━━━━━ Records for the task

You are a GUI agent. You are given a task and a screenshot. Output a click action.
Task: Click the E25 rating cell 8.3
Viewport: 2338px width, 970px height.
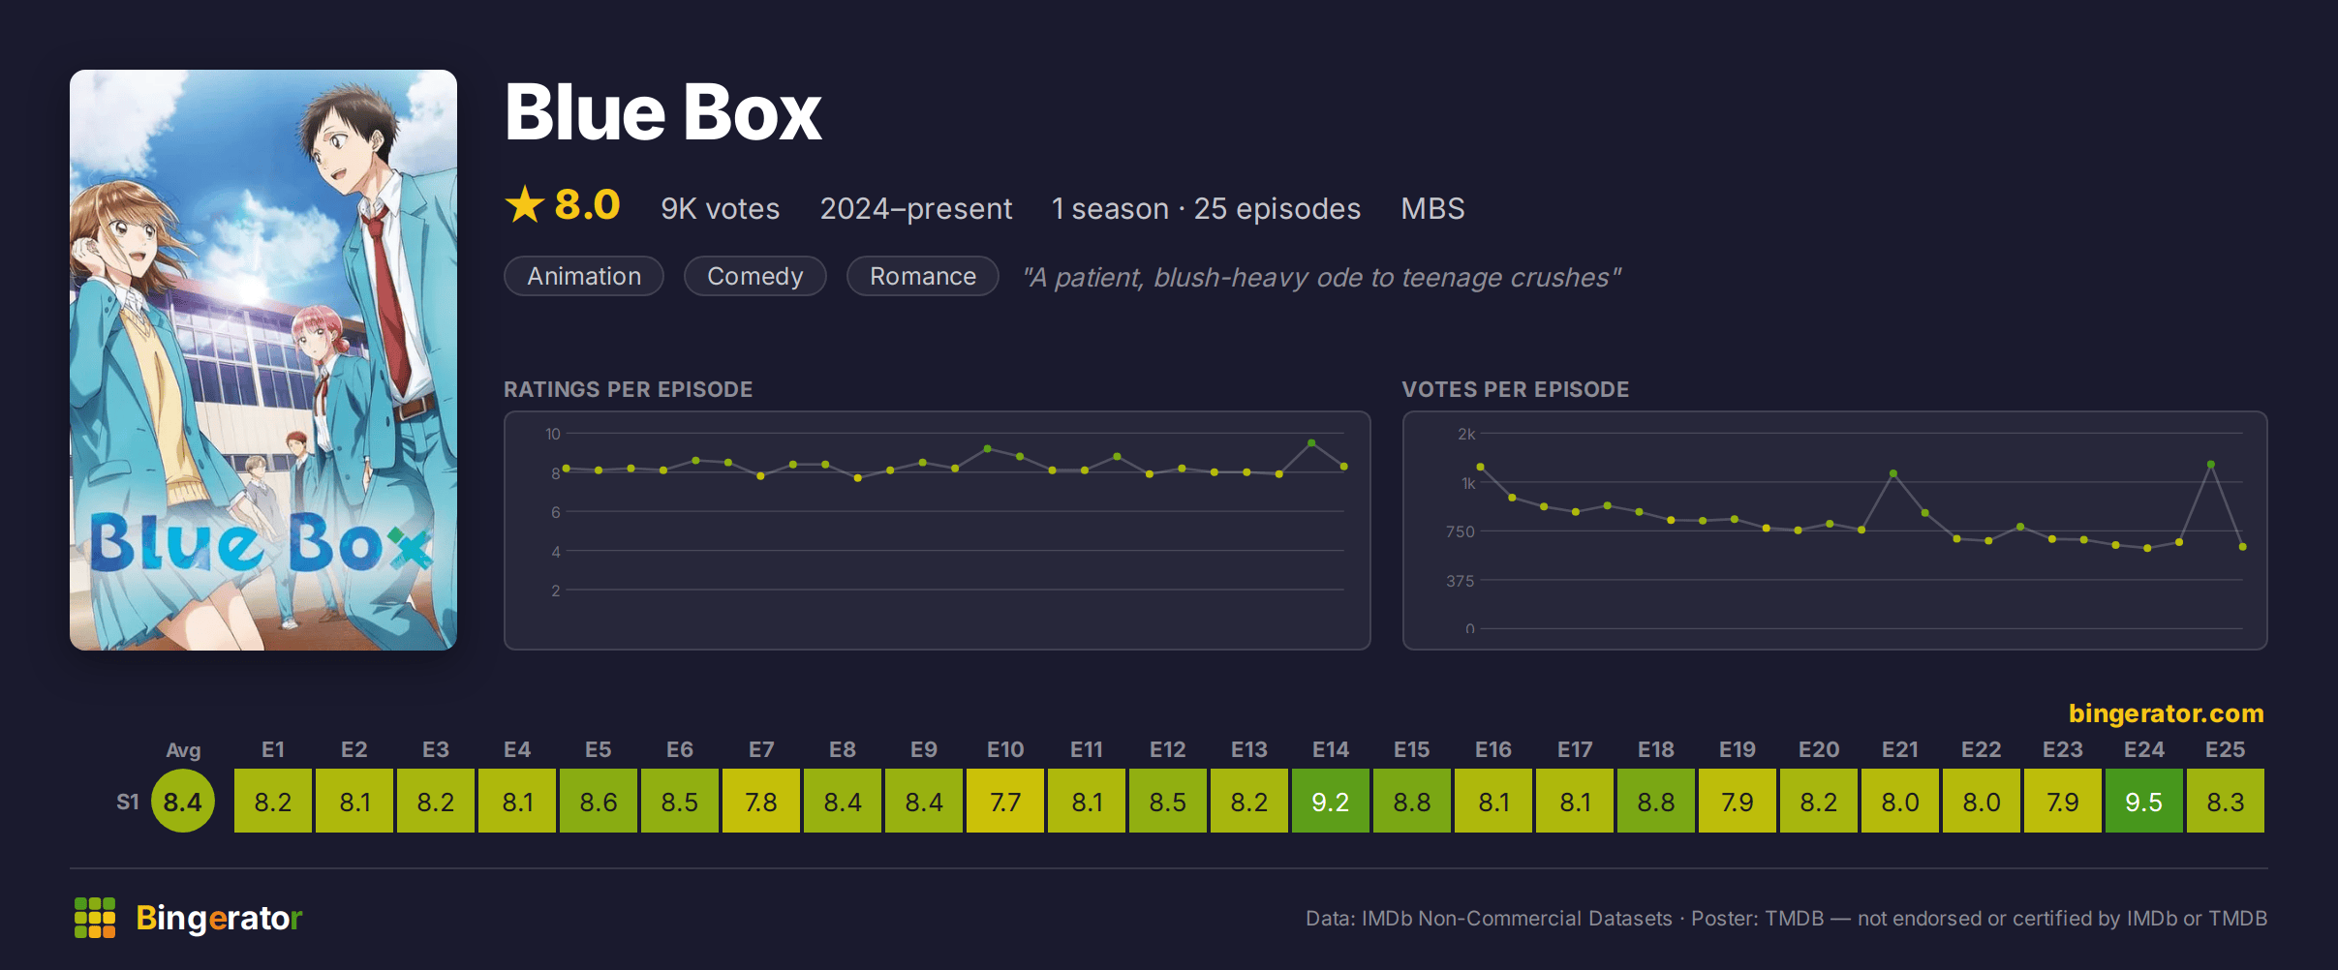click(x=2226, y=801)
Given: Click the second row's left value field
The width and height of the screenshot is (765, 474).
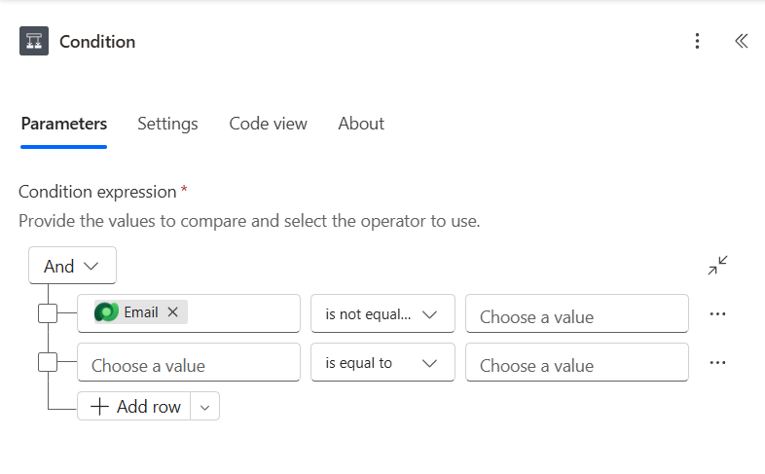Looking at the screenshot, I should (188, 363).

━━━━━━━━━━

■ **Task**:
Repeat the records word for word. Leave out whatever pictures they hold.

■ **Answer to this exercise**:
You are a GUI agent. You are given a task and a screenshot. Output a click action.
Task: Click the E25 rating cell 8.3
Viewport: 2338px width, 970px height.
click(x=2226, y=801)
Given: Click the second row's left value field
The width and height of the screenshot is (765, 474).
Looking at the screenshot, I should (188, 363).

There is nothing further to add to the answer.